In person: Kao Kalia Yang Family Event at Milkweed Books

Milkweed Books
1011 S Washington Avenue
Suite 107
Minneapolis, MN 55415
United States

THIS EVENT IS FREE AND OPEN TO THE PUBLIC. FAMILIES ENCOURAGED. RSVP HERE.

(612) 215-2540

Update: Kalia is so popular! Our Eventbrite link says sold out, but this event is free and open to the public, no tickets or RSVP required to attend.

 

Please join Milkweed as we welcome Kao Kalia Yang to our bookstore for a reading of her two newest children’s books, Caged and The Rock in My Throat, and a discussion around her memoir, Where Rivers Part: A Story of My Mother’s Life. This a family-friendly event, with book illustrations and snacks geared towards children. We encourage you to bring everyone along.

 

About the speaker

Kao Kalia Yang is a Hmong American teacher, speaker, and writer. Her work crosses audiences and genres. She is the award-winning author of the memoirs, The Latehomecomer, The Song Poet, Somewhere in the Unknown World, and Where Rivers Part. Yang co-edited the groundbreaking book, What God is Honored Here?: Writings on Miscarriage and Infant Loss By and For Native Women and Women of Color. Yang is a librettist for the The Song Poet Opera (commissioned by the MN Opera). Her children’s books, A Map Into the World, The Most Beautiful Thing, The Shared Room, Yang Warriors, From the Tops of the Trees, and The Rock in My Throat center around Hmong children who live in our world, who dream and hurt and hope in it. Yang’s work has been recognized by the National Endowment for the Arts, the National Book Critics Circle Award, the Chautauqua Prize, the PEN USA literary awards, the Dayton’s Literary Peace Prize, as Notable Books by the American Library Association, Kirkus Best Books of the Year, the Heartland Bookseller’s Award, and garnered four Minnesota Book Awards. Yang is a McKnight, a Soros, and a Guggenheim fellow.

 

ABOUT THE ROCK IN MY THROAT

In this moving true story, Kao Kalia Yang shares her experiences as a young Hmong refugee navigating life at home and at school. Having seen the poor treatment her parents received when making their best efforts at speaking English, she no longer speaks at school. Kalia feels as though a rock has become lodged in her throat, and it grows heavier each day. Although the narrative is somber, it is also infused with moments of beauty, love, and hope.

ABOUT CAGED

A poignant picture book about a young Hmong girl born and raised in a refugee camp who imagines what lies beyond the bounds of its borders. A young Hmong girl has never been outside the camp she lives in with her parents and thousands of other families. Most days, she spends her time playing with her cousins and pretending they can fly above the clouds and far away from here. When her family’s papers are finally approved, she’s uncertain if she’s ready to leave everything—and everyone—she’s ever known behind. But on the day she leaves, her favorite aunt, Golden Flower, sees her off with the words, Your wings have arrived.

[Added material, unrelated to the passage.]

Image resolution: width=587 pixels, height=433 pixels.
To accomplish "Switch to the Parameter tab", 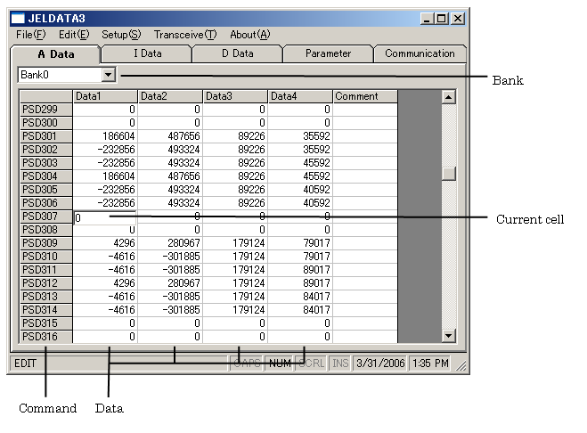I will 328,53.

ABOUT WHERE THE RIVERS PART

Born in 1961 in war-torn Laos, Tswb’s childhood was marked by the violence of America’s Secret War and the CIA recruitment of the Hmong and other ethnic minorities into the lost cause. By the time Tswb was a teenager, the US had completely vacated Laos, and the country erupted into genocidal attacks on the Hmong people, who were labeled as traitors. Fearing for their lives, Tswb and her family left everything they knew behind and fled their village for the jungle. Perpetually on the run and on the brink of starvation, Tswb eventually crossed paths with the man who would become her future husband. Leaving her own mother behind, she joined his family at a refugee camp, a choice that would haunt her for the rest of her life. Eventually becoming a mother herself, Tswb raised her daughters in a state of constant fear and hunger until they were able to emigrate to the US, where the determined couple enrolled in high school even though they were both nearly thirty and worked grueling jobs to provide for their children. Now, her daughter, Kao Kalia Yang, reveals her mother’s astonishing saga with tenderness and clarity, giving voice to the countless resilient refugees who are often overlooked as one of the essential foundations of this country.